Paul Laurent
¿Es realmente paradójico que Theodore Roosevelt haya combatido a los monopolios empresariales pero que a la vez haya alentado el imperialismo norteamericano? ¿Lo es también que la primera alarma política contra el “capitalismo salvaje” haya provenido de alguien (William Jennings Bryan) que juzgaba que la teoría de la evolución de Darwin debería de ser proscrita por ser contraria a la Biblia?
En ambos casos estamos ante quienes impulsarán el nacimiento de unos EE.UU. muy diferentes al que concibieron los “padres fundadores”, una inmensa región que rápidamente se configuró como el lugar ideal para que los que buscaban cambiar su propia suerte. Exactamente lo que una pléyade de grandes empresarios llevó a cabo a mediados del liberal siglo XIX.
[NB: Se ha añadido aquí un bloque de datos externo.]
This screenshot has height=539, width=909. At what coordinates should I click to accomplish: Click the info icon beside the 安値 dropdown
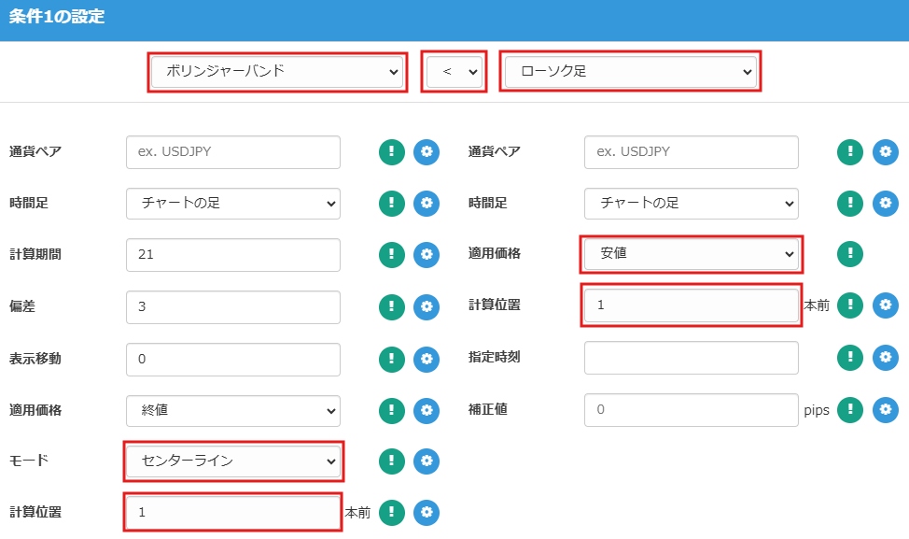click(849, 254)
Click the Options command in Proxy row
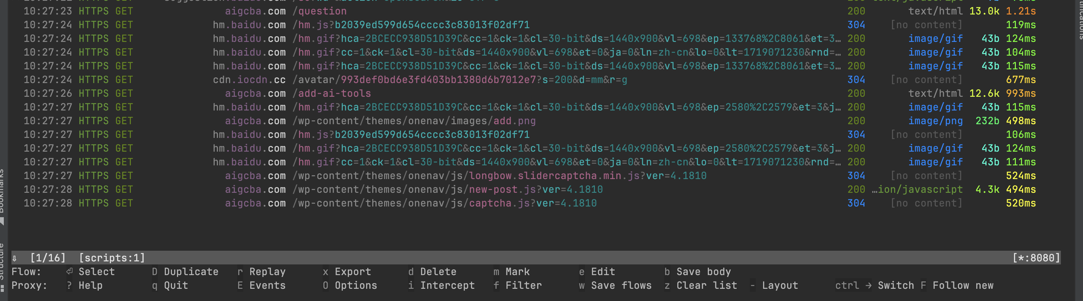The image size is (1083, 301). point(356,285)
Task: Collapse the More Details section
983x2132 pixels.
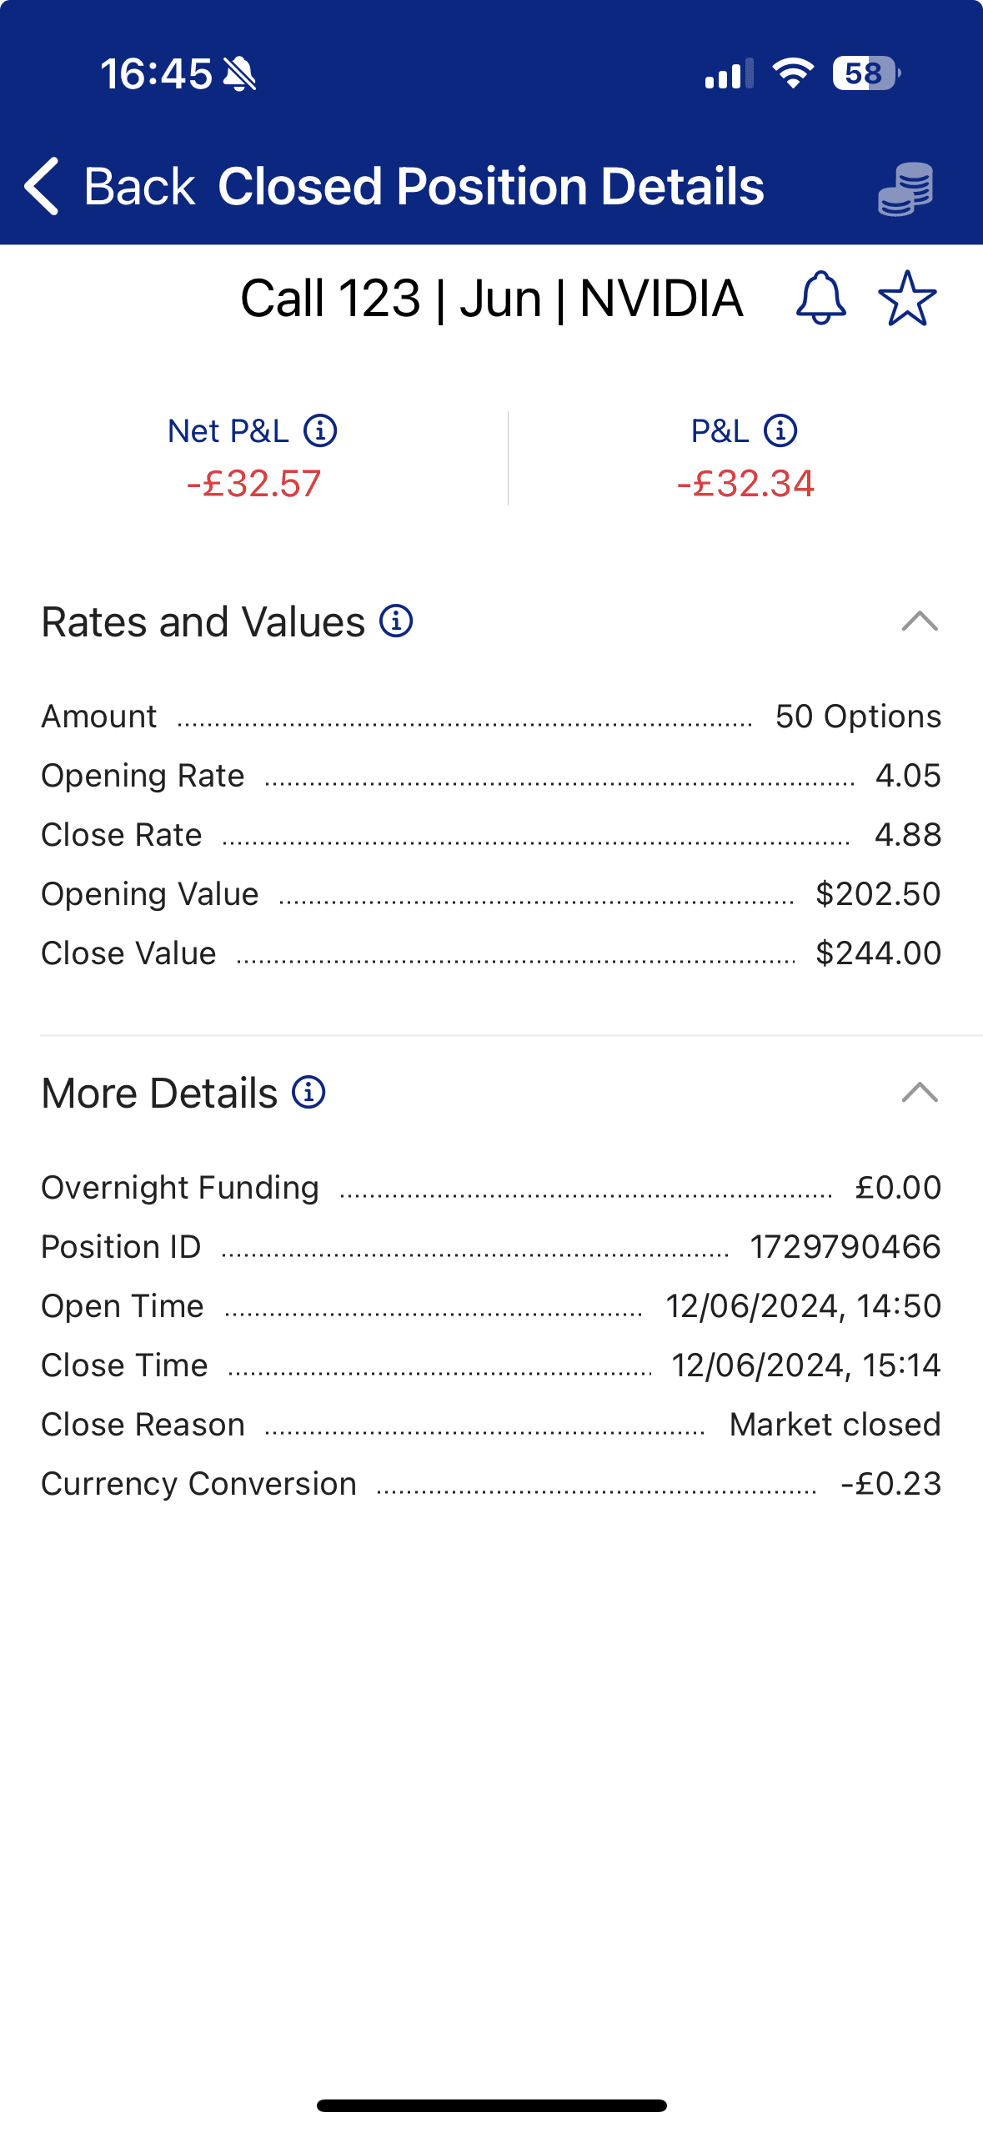Action: (920, 1093)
Las bases constitucional-libertarias de los fundadores de aquella nación permitió esa posibilidad. Tanto los residentes locales como los extranjeros pudieron dar rienda suelta a su ingenio empresarial desde esos soportes. Unos soportes que elevaban a rangos sacros instituciones como los contratos y la propiedad privada. Es imposible concebir el auge norteamericano sin esas figuras legales. Y contra ellas es que se alzaron Roosevelt y Bryan.
Ciertamente los “padres fundadores” eran hombres sumamente religiosos y amantes de su terruño, pero no por ello actuaron para hacer primar el fanatismo religioso de Bryan (presbiteriano-calvinista, para más señas) y el progresismo xenófobo y pro imperialista de Roosevelt (creía en una “raza estadounidense”). Mucho menos para dar cabida que desde el poder político se pueda atacar a los generadores del capitalismo norteamericano.
Bryan lo hizo desde su escaño en la Cámara de Representantes por el Partido Demócrata. Sus grandes dotes oratorias las utilizó para combatir la libre empresa (no distinguía entre los que surgían por la preferencia de los consumidores y los que nacían desde el favor político). Igualmente arremetió contra la existencia del patrón oro, que impedía que los gobiernos manipularan la moneda a su antojo (básicamente para financiar su cada vez más faraónica existencia).
Ya se renegaba del laissez-faire. El ideal en aras de un gobierno intervencionista se abría paso. Análogamente brotó el prohibicionismo del consumo de alcohol y el rechazo a la migración extraña a lo anglosajón. Nada de asiáticos, amerindios ni negros. Los anti libre empresa Bryan y Roosevelt coincidían en ello. Curiosamente los “buenos oficios” de este último para poner fin a la guerra ruso-japonesa le valdría el Premio Nobel de la Paz.
Cuando en 1913 Bryan alcance la secretaría de estado bajo la administración del demócrata Wilson, ya Roosevelt era un ex presidente republicano que combinó la creación de la Secretaría de Comercio y Trabajo con su afán de erigir a su país en guardián del mundo. Así es como reinterpretó la doctrina Monroe de “América para los americanos”.
Y pensar que Roosevelt había sido aceptado como vicepresidente de McKinley para calmar a los crecientes sectores populistas. La idea era tornarlo tan visible como intrascendente. Su sola presencia en el poder era en sí un síntoma de los nuevos aires, donde la mayor capacidad de regular, controlar y limitar a los emprendedores por parte de poder político arrastraba la presencia de enfermizas individualidades en las más altas magistraturas.
Desde el aporte de estos hombres, los incentivos estaban dados para liquidar tanto la obra de los “padres fundadores” como la de los empresarios que dieron vida al hoy inexistente “sueño americano”.